La
crise. Quelle crise ? Il suffit de ne pas prononcer son nom pour qu'elle
disparaisse. D'effacer le mot récession du vocable officiel pour que les beaux
jours reviennent. D'envoyer des ministres en France signer à tout-va des
contrats de vente sur plan d'une Algérie penaude pour se persuader que demain
sera meilleur qu'aujourd'hui. La crise, on en parle tous les jours, on la lit
dans les journaux, on la regarde à la télé, on entend en parler dans les cafés
et les gargotes puis plus rien. Ouyahia nous a dit de serrer la ceinture et
qu'on allait en prendre plein la tronche, que lui nous aimait et c'est pour ça
qu'il ne voulait pas mentir à nos cadavres comme l'a fait Chadli. Il nous a
fait une petite leçon d'histoire sur Octobre 88, nous a moralisés pour
travailler davantage comme les Chinois.
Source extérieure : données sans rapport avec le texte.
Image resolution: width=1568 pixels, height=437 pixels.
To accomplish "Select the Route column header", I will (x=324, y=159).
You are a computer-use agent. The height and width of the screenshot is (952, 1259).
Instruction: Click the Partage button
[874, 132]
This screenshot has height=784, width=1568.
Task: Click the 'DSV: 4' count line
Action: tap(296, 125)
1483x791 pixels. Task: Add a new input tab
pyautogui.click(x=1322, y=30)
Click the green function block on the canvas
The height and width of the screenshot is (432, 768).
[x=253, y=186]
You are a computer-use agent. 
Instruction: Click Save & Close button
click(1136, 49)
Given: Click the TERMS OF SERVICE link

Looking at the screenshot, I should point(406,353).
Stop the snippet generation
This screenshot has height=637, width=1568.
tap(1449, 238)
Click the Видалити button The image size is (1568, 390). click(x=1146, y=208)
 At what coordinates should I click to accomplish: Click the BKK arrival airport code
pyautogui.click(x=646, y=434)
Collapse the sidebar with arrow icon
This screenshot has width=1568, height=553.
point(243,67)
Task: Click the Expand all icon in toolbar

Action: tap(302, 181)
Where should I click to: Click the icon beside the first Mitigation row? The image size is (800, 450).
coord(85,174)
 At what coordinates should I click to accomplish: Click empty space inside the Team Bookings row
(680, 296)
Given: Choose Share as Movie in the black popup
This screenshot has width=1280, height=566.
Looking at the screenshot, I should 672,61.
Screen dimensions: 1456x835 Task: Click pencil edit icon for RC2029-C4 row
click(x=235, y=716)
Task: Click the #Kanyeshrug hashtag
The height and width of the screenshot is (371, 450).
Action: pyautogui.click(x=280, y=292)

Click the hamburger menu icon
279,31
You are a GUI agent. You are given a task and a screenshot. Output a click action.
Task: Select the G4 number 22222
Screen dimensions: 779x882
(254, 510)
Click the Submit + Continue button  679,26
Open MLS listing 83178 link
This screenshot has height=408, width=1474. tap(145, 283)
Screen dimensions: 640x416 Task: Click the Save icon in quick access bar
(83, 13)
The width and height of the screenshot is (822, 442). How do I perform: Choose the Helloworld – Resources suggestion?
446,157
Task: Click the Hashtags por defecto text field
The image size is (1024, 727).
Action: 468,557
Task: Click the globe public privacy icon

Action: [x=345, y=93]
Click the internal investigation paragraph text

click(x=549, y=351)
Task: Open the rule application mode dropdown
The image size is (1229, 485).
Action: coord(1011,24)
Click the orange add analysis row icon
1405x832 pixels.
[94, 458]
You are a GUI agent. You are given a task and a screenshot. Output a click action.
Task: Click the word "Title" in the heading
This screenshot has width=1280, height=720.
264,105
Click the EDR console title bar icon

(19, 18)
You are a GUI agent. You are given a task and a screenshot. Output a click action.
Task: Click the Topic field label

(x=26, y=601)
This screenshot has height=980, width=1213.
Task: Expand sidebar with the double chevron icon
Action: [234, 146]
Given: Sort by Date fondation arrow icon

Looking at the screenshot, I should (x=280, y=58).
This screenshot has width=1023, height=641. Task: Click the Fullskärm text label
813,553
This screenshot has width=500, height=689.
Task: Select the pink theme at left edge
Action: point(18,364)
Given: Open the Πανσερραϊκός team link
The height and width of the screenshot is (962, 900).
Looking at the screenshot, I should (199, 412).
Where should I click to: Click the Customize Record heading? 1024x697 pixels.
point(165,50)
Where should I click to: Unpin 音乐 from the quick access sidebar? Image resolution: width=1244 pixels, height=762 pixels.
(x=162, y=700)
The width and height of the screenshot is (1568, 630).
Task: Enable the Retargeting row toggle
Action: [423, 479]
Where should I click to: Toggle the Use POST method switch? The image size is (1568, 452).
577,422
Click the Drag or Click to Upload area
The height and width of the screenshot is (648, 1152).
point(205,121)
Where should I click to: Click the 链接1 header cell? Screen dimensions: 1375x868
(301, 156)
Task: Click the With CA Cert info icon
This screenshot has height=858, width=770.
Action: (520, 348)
Puis, il s'est ravisé parce qu'on lui a
chuchoté à l'oreille du haut des balcons de la République qu'il fallait juste
nous cacher la vérité, dire que tout va bien, le temps qu'ils règlent leurs
affaires, qu'ils soldent les comptes et réservent un long-courrier pour le jour
où on n'aura plus rien à manger. Où on demandera, sérieusement, où est passé
l'argent de la terre et que personne ne nous répondra. Où on arrêtera de
travestir les chiffres, de nous berner avec des promesses de relance, de
structuration et de restructuration d'une économie aussi moribonde qu'un blessé
de guerre dans le désert malien. Alors fini de jouer quand les caisses seront
vides ou auront été vidées, c'est selon le degré d'optimisme populaire, lorsque
les fonctionnaires feront grève parce qu'ils n'ont pas été payés, que les
retraités s'immoleront devant les CNR parce que c'est plus digne et plus rapide
que de mourir de faim. Vers qui se tourner alors ? La France aura fermé son
ambassade et rapatrié ses enfants, de sang et de nationalité. L'Amérique de
Trump aura miné les routes menant vers El-Biar et placé un porte-avions en
sentinelle devant notre mer. Les Bédouins du Golfe organiseront des festivités
autour de nos corps en sursis avant de mettre le feu aux outardes offertes. Que
nous restera-t-il alors ? Nos reflets à maudire, nos voisins sur qui tirer, nos
villes à incendier et nos maquis à investir. Ni loi, ni roi, on traînera le peu
de dignité qui nous reste pour suivre la trace des Syriens, des Erythréens, des
Irakiens et de tous les damnés de cette terre. Mon pays ne connaît pas la
crise, c'est le slogan d'aujourd'hui pour une Algérie de demain qui pourrait ne
plus exister.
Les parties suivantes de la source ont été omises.